Последний год жизни он много шутил. Человек входил к нему, он сидел на диване, на плече неизменный кот. С маленьким клокочущим заиканьем он требовал, чтобы вошедший непременно выпил чай и съел все, что стояло на столе, даже если он был сыт. Ему хотелось прежде всего человека накормить физически, потом он непременно расспрашивал про личные мелкие обстоятельства, не по кодексу любезности, а принимая человека в себя, отечески желая помочь ему, оберечь. И весь он был насторожен, как-то взъерошен, чтобы помочь.
От болезни проступали резче его восточные черты, не из Ветхого завета, а скорей из «Тысячи и одной ночи»: линия союзных бровей на белом прекрасном лбу дополнялась мысленно тюрбаном. Когда он топтался у входа в свою квартиру, увлеченный разговором, и долго, не входя сам, держал гостя у порога, темная ночь со звездами вдруг казалась не нашей, а очень южной, и замечательный разговор его о славянофилах с своеобразным захлебываньем и горготаньем делал его не писателем русским, а каким-то халдейским магом, заблудившимся в наших снегах.
К концу жизни от него исходила особая радость, и было чувство, что он непреложно что-то получил и торопится раздать. В те дни невольного угасания интереса друг к другу, когда все силы направлены были, как у перегруженных лошадей, чтобы вывезти как-нибудь воз, его отеческая забота запоминалась.

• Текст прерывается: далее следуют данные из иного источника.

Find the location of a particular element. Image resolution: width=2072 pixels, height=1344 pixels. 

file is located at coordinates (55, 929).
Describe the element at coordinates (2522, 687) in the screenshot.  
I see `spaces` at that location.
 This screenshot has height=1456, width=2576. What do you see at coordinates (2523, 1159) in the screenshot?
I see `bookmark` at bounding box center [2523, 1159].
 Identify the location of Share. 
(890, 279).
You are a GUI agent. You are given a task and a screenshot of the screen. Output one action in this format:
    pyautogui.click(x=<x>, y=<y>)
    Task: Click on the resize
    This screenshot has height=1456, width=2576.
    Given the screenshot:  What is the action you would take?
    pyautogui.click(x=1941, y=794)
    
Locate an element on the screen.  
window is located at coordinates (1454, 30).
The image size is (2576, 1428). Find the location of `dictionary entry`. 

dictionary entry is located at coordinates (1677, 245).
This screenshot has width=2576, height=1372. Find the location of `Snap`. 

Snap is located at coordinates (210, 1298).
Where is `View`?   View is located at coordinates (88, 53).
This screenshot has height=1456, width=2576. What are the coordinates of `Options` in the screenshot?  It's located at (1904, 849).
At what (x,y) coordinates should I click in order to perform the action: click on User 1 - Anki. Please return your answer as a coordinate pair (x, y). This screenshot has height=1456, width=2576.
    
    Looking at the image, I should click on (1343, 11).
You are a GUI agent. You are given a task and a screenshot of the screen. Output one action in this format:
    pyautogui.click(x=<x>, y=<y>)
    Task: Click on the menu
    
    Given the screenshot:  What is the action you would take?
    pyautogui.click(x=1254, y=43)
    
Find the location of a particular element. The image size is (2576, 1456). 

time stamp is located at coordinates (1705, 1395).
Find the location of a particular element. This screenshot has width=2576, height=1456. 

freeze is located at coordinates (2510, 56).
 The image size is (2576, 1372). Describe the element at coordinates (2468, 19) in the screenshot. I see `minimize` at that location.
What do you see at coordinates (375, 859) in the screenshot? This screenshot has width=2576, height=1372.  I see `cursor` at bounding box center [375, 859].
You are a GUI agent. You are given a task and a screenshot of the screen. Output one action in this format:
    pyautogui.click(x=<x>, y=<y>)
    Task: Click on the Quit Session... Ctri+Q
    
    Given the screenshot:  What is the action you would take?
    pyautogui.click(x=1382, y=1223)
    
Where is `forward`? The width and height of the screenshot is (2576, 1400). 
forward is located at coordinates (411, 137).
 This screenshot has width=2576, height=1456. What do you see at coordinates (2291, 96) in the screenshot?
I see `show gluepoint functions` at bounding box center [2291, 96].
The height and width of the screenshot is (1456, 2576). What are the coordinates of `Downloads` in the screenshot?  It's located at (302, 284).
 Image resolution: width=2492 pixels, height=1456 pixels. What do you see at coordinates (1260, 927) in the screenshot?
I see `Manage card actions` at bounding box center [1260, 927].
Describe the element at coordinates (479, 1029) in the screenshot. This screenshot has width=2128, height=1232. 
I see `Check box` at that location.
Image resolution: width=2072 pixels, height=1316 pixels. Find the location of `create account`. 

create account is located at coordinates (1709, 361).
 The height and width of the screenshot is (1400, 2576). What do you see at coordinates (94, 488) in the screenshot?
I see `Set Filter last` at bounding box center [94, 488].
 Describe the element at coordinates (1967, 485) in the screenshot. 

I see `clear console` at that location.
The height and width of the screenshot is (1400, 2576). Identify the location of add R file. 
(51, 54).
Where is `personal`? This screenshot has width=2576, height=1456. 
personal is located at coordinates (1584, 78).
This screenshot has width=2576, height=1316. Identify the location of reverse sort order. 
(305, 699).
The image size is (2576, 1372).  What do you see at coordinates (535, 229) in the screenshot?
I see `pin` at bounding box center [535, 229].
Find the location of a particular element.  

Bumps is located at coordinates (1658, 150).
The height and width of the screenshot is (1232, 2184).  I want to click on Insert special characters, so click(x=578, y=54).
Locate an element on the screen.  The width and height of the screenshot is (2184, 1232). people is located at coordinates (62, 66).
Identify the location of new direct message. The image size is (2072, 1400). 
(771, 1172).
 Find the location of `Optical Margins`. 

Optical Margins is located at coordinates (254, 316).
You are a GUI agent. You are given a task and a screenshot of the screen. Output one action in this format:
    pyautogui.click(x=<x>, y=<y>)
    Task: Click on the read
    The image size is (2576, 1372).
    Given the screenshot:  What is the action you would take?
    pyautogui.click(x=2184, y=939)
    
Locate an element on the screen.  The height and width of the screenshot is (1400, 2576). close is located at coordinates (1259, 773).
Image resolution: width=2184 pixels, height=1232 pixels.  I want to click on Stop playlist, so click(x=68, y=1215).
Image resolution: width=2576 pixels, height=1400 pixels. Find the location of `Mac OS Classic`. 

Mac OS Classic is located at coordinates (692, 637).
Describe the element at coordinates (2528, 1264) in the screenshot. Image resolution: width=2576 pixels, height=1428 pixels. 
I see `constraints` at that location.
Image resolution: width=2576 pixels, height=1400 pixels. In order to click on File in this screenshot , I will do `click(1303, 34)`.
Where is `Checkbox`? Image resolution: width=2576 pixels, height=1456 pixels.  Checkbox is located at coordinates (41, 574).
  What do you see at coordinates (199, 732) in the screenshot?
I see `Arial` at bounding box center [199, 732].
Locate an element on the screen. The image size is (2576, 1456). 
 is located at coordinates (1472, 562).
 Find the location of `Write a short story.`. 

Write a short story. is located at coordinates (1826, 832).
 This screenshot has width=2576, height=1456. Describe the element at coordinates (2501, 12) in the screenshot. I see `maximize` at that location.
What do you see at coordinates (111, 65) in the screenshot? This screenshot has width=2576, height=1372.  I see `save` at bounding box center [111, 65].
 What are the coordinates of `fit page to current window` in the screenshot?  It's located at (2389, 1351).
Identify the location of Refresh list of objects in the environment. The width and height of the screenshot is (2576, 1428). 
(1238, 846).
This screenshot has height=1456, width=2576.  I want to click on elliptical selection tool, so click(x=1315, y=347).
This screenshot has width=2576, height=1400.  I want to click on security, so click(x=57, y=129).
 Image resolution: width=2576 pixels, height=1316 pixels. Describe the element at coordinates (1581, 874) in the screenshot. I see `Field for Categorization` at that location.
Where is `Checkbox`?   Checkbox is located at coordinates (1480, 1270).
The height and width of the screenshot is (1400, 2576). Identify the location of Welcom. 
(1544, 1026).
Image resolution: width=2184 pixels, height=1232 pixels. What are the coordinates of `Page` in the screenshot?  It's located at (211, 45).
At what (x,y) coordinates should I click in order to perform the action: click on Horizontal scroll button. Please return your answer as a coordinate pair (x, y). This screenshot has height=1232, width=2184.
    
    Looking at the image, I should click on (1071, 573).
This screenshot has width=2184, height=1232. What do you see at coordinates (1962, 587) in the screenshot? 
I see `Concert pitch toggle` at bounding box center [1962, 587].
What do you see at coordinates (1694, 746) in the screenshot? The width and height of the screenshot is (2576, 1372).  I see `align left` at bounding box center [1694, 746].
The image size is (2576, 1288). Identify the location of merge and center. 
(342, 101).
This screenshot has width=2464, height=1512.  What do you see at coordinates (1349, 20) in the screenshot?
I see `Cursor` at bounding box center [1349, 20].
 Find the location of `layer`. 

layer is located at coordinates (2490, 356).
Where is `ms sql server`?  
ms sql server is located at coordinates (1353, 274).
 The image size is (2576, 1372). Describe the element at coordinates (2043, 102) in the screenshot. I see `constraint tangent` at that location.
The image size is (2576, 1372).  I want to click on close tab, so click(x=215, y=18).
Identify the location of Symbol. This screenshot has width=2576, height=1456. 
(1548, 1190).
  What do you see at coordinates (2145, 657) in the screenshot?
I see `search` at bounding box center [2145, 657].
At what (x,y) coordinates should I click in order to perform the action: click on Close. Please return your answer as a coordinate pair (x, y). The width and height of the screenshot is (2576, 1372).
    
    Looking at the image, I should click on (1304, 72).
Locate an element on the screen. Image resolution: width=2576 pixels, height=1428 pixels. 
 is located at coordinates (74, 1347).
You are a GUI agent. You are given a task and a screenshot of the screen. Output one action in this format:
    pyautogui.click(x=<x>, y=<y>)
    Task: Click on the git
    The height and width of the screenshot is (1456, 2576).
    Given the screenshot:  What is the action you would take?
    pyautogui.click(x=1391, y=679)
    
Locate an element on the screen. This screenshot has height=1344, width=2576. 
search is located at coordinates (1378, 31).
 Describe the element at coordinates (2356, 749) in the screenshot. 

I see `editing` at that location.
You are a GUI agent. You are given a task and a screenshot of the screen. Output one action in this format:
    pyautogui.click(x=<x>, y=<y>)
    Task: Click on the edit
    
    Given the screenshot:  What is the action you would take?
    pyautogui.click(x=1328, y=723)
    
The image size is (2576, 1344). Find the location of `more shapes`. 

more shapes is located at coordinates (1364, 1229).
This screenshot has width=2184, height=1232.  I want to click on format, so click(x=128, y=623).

Ничто не походило на то, что он у конца своей жизни. Только раз как-то, говоря о больших начатых работах, он просто, как о постороннем, со стороны, сказал:
– Я их уже не окончу.
Как ни помещай себя человек в жизнь общественную, в смертный час он один. И умрет один. И как ни завалены дни делами, порой не забить им мыслишку: «Ну, а как мне умирать? Что же пожелать себе самому в смертный час? Как в старину – тишины, созерцания, внутренней самоочистки, сведения итогов? Последней законной гордости – себе укрыться у себя же?» Или, не заботясь уже ни о каких итогах и спецподготовках к смертному часу (а жизнь-то на чем прошла?), человек вдруг в какую-то особую минуту поймет, что самое облегчающее – это все отдать людям, тем, кто еще остается, притом отдать невзирая на лица.
Эту готовность отцовства люди узнают безошибочно и тотчас влекутся.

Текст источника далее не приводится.